[Stated exercise]
Continue the BPE radix tree notebook code below from the point where it ends.

[Extracted text]
### Jupyter Notebook Settings

In [None]:
from IPython.core.display import display, HTML                                    
display(HTML("<style>.container { width:100% !important; }</style>"))  
import IPython.display as display

### Libraries

In [None]:
import re
import heapq
import struct
from tqdm import tqdm
from collections import Counter, defaultdict
from threading import Lock
from concurrent.futures import ThreadPoolExecutor, as_completed

### Conver BPE Vocabulary to a Binary Radix Tree
##### It will apply the special characters escaping function to have it working properly in C++
##### This function will keep the original BPE "_" marker for prefix and "</w>" for end of word

In [None]:
# Function to escape special characters in a string for C++ string literals
def escape_special_characters(token):
    token = token.replace('\\', '\\\\')
    token = token.replace('\"', '\\\"')
    token = token.replace('\'', '\\\'')
    token = token.replace('\n', '\\n')
    token = token.replace('\r', '\\r')
    token = token.replace('\t', '\\t')
    token = token.replace('<space>', ' ')
    return token

class RadixNode:
    def __init__(self):
        self.children = {}
        self.tokenID = -1

class RadixTree:
    def __init__(self):
        self.root = RadixNode()

    def insert(self, word, tokenID):
        node = self.root

        # Handle words that start with '_'
        if word.startswith('_'):
            prefix_marker = '_'
            word = word[1:]  # Remove the underscore for further processing
            if prefix_marker not in node.children:
                node.children[prefix_marker] = RadixNode()
            node = node.children[prefix_marker]

        while word:
            for prefix in node.children:
                common_length = 0
                for i in range(min(len(prefix), len(word))):
                    if prefix[i] != word[i]:
                        break
                    common_length += 1

                if common_length > 0:
                    if common_length < len(prefix):
                        existing_child = node.children.pop(prefix)
                        new_node = RadixNode()
                        new_node.children[prefix[common_length:]] = existing_child
                        node.children[prefix[:common_length]] = new_node
                        node = new_node
                    else:
                        node = node.children[prefix]

                    word = word[common_length:]
                    break
            else:
                node.children[word] = RadixNode()
                node = node.children[word]
                word = ""

        # Set tokenID at the end of the word
        node.tokenID = tokenID

    def traverse(self, word):
        node = self.root

        # Handle words that start with '_'
        if word.startswith('_'):
            prefix_marker = '_'
            word = word[1:]  # Remove the underscore for further processing
            if prefix_marker in node.children:
                node = node.children[prefix_marker]
            else:
                return None

        while word:
            found = False
            for prefix, child in node.children.items():
                if word.startswith(prefix):
                    word = word[len(prefix):]
                    node = child
                    found = True
                    break
            if not found:
                return None
        return node.tokenID if node.tokenID != -1 else None

    def serialize_to_binary(self):
        def node_to_binary(node):
            children_data = b''.join(
                struct.pack(f'i{len(prefix)}s', len(prefix), prefix.encode('utf-8')) + node_to_binary(child)

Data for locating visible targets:

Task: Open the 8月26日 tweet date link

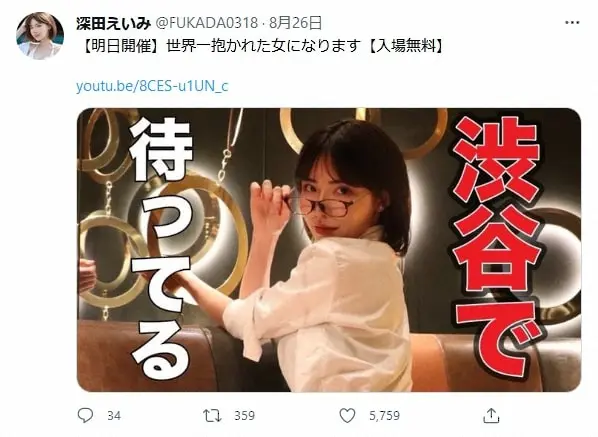Action: [x=296, y=23]
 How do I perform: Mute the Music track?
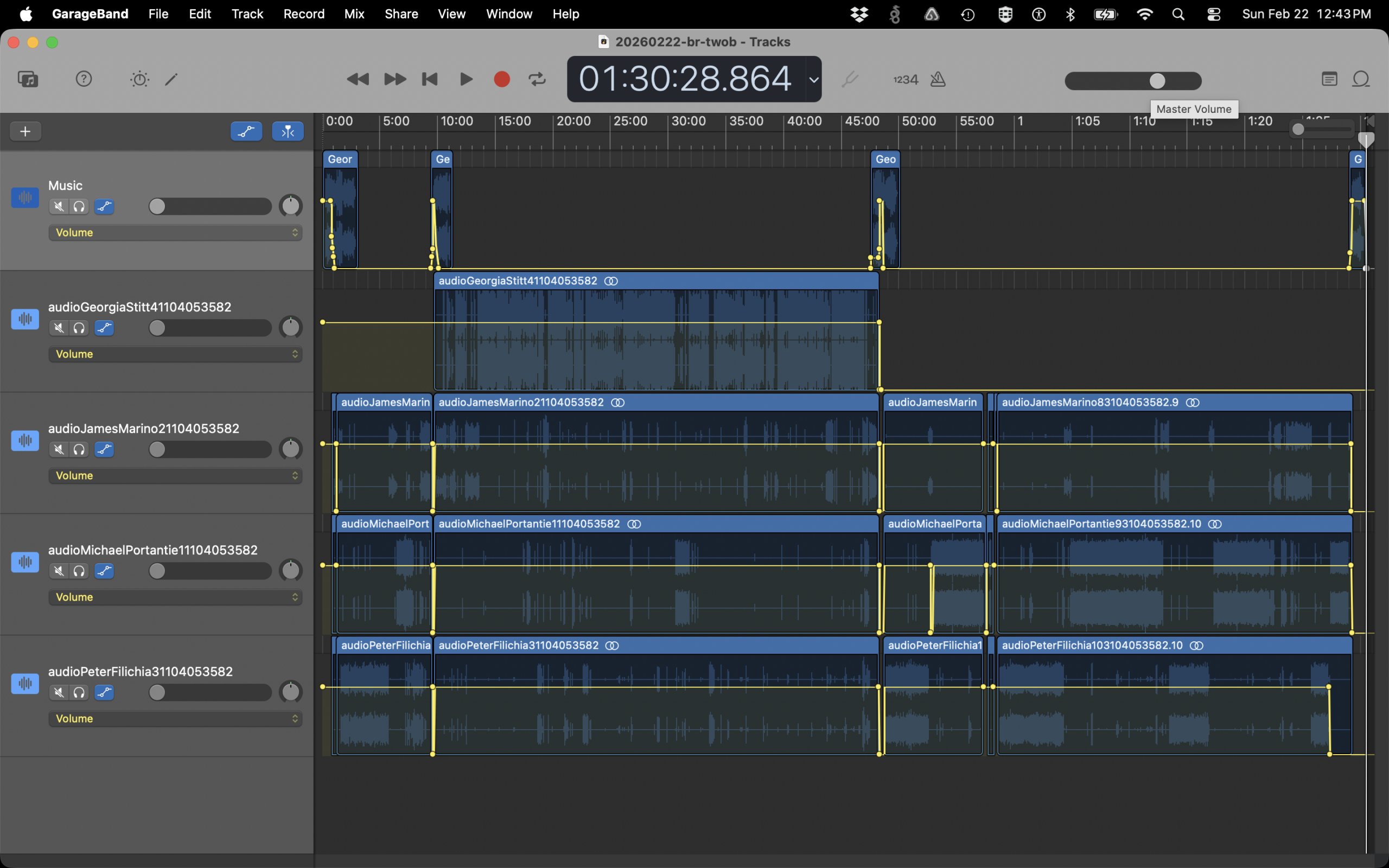tap(59, 206)
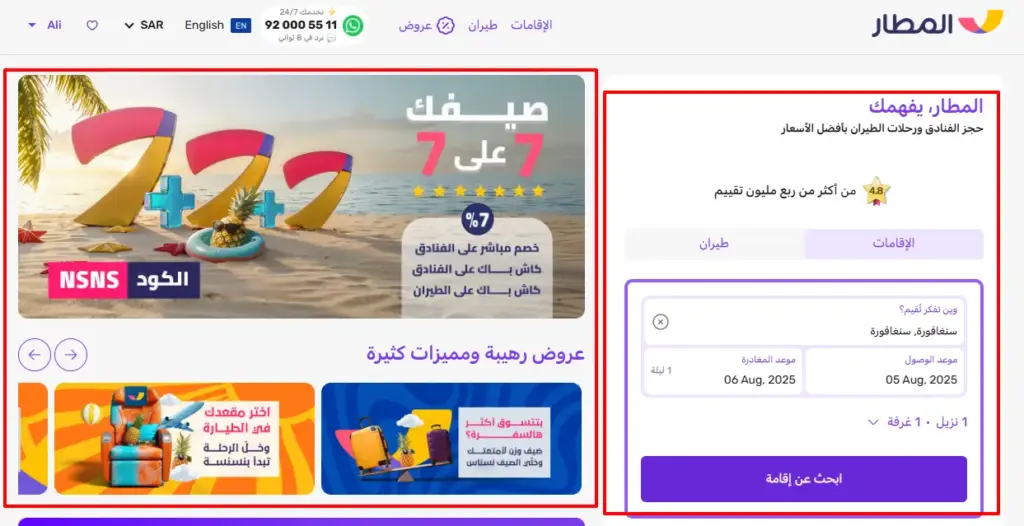Clear the destination with the X icon
The image size is (1024, 526).
661,321
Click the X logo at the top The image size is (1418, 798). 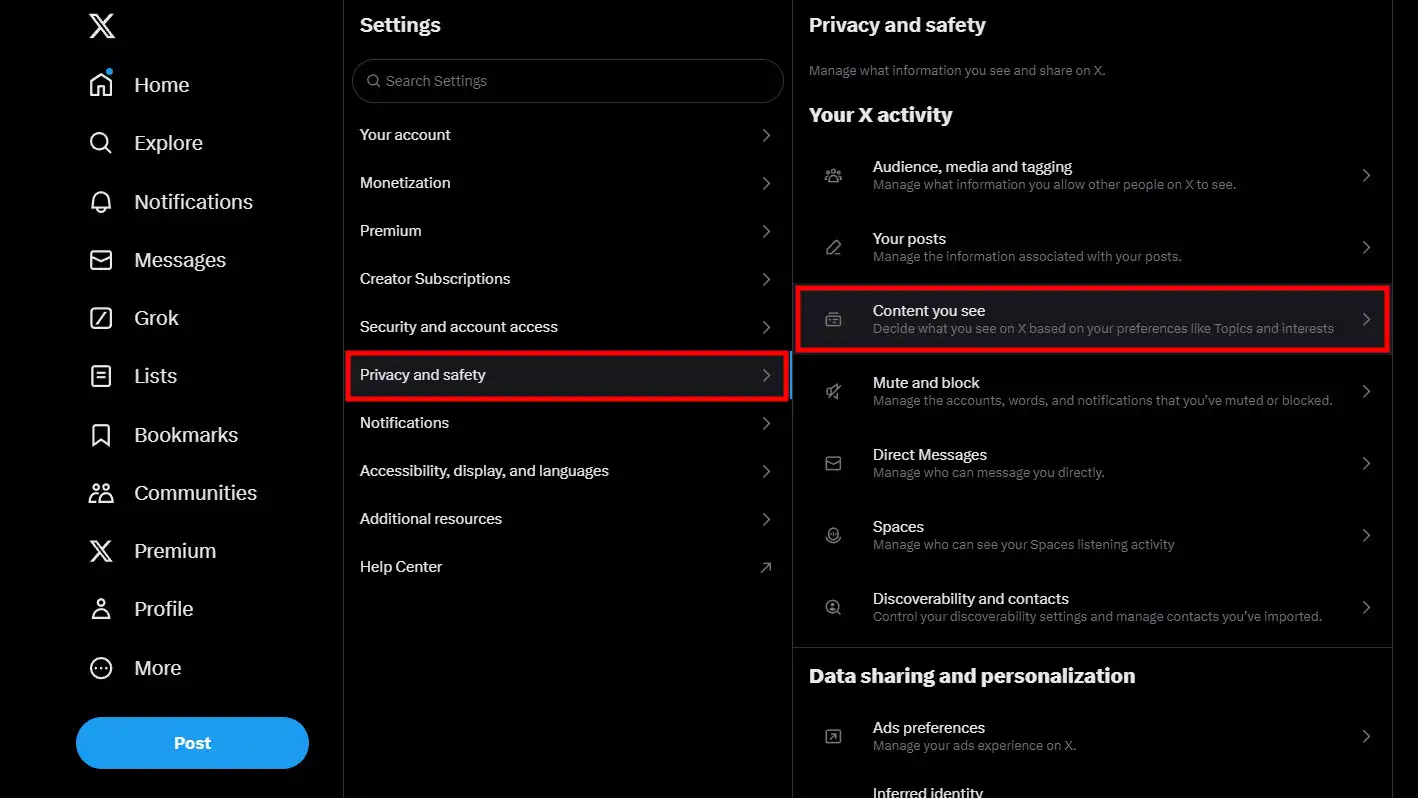click(101, 27)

[Task output]
                for prefix, child in node.children.items()
            )
            tokenID_data = struct.pack('i', node.tokenID)
            num_children = len(node.children)
            num_children_data = struct.pack('i', num_children)
            return tokenID_data + num_children_data + children_data

        return node_to_binary(self.root)

    def deserialize_from_binary(self, binary_data):
        def binary_to_node(data, offset=0):
            tokenID = struct.unpack_from('i', data, offset)[0]
            offset += 4
            num_children = struct.unpack_from('i', data, offset)[0]
            offset += 4
            node = RadixNode()
            node.tokenID = tokenID
            for _ in range(num_children):
                prefix_len = struct.unpack_from('i', data, offset)[0]
                offset += 4
                prefix = struct.unpack_from(f'{prefix_len}s', data, offset)[0].decode('utf-8')
                offset += prefix_len
                child, offset = binary_to_node(data, offset)
                node.children[prefix] = child
            return node, offset

        self.root, _ = binary_to_node(binary_data)

    def save_to_file(self, filename):
        binary_data = self.serialize_to_binary()
        with open(filename, 'wb') as file:
            file.write(binary_data)

    def load_from_file(self, filename):
        with open(filename, 'rb') as file:
            binary_data = file.read()
        self.deserialize_from_binary(binary_data)

def load_bpe_vocab(filename):
    with open(filename, 'r') as file:
        vocab = file.read().splitlines()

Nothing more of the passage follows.